### [Text]
= = = = = = =
Mars windows only open once every couple of years, so if you wanna go to Mars, now is the time!


First on deck is Mangalyaan, India’s Mars Orbiter.  Click here for nearly-live updates from ISRO.  The spacecraft was mated to the rocket at Sriharikota a couple of weeks ago.  Over the weekend, spacecraft and upper stage were loaded with hypergolic propellants; today, the second stage was loaded.  Vehicle is active in preparation for the final eight hours of the countdown.  Actual liftoff (if weather cooperates and all goes well) is scheduled for the early afternoon in India, or 0908 GMT.  Weather can scrub any launch, but so far the forecast is good — some clouds, but not violating launch constraints for the PSLV rocket.

If you want to watch it live, go to the ISRO website; the webcast will start at 1400 hours IST, or 0830 GMT.  (That’s 2:30 AM Central Standard Time for us Minnesotans, so if you can’t sleep, there’s something cool to watch!)

It might seem strange that they have selected a relatively low-Isp propellant for the upper stage, but they actually have a good reason.  The PSLV is not one of the most powerful rockets in the world, and it cannot lift an upper stage large enough to pull Mangalyaan directly into the Hohmann Transfer Orbit to Mars.  It’s also why they are launching so much earlier than NASA’s 2013 Mars probe — since the upper stage can’t get them to Mars in one go, they’ll get there in several goes instead.  Mangalyaan will spend a month orbiting the Earth, gradually building up energy until it is able to break Earth’s orbit and transfer to Mars; this requires they leave earlier, and use a long-term storable propellant like monomethyl hydrazine.
= = = = = = =
### [Data]
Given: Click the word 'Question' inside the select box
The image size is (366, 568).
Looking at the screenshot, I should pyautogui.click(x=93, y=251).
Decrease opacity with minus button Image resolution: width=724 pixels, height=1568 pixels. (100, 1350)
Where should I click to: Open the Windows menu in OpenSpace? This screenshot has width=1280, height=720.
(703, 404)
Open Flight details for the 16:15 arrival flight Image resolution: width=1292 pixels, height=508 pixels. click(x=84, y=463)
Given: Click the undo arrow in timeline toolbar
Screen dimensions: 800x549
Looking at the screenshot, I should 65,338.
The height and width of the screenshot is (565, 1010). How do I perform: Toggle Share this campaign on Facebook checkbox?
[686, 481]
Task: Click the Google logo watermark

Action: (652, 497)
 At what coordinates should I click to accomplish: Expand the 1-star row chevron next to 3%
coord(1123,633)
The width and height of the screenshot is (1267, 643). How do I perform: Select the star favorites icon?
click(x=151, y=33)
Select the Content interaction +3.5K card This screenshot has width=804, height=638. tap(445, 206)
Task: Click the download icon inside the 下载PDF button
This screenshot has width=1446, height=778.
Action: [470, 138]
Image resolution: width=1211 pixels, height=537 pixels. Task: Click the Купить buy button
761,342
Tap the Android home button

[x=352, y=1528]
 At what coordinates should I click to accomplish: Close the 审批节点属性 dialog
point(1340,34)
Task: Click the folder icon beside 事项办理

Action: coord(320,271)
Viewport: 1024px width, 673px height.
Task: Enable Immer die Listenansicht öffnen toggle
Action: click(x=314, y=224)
= = = = = = =
### [Given problem]
Continue the piece about India's Mars Orbiter launch from where it stops.

### [The output]
It’s an ambitious mission — well, any mission to Mars is, by definition, ambitious.  With three active spacecraft orbiting the planet, it’s easy to make the mistake of thinking Mars is routine now.  But it’s still a very difficult planet to get to, and it’s got a well-earned reputation as the Bermuda Triangle of the solar system.  The Indian Space Research Organization is only the fifth organization to make the attempt — and if it succeeds, will be the fourth to do so, after the US, USSR*, and ESA.  Japan’s JAXA made an attempt which unfortunately failed despite enormous persistence on the part of the team.

So cross your fingers, and wish India luck!


*Notably, no post-Soviet Russian mission has succeeded.  The spectacularly ambitious Phobos-Grunt attempted in the last Mars window unfortunately wound up in the ocean instead.  Going to Mars is *hard*, even for people who’ve done it so many times before, and success is a tiny sliver of the possible outcomes, surrounded on all sides by a huge number of opportunities for spectacular disaster.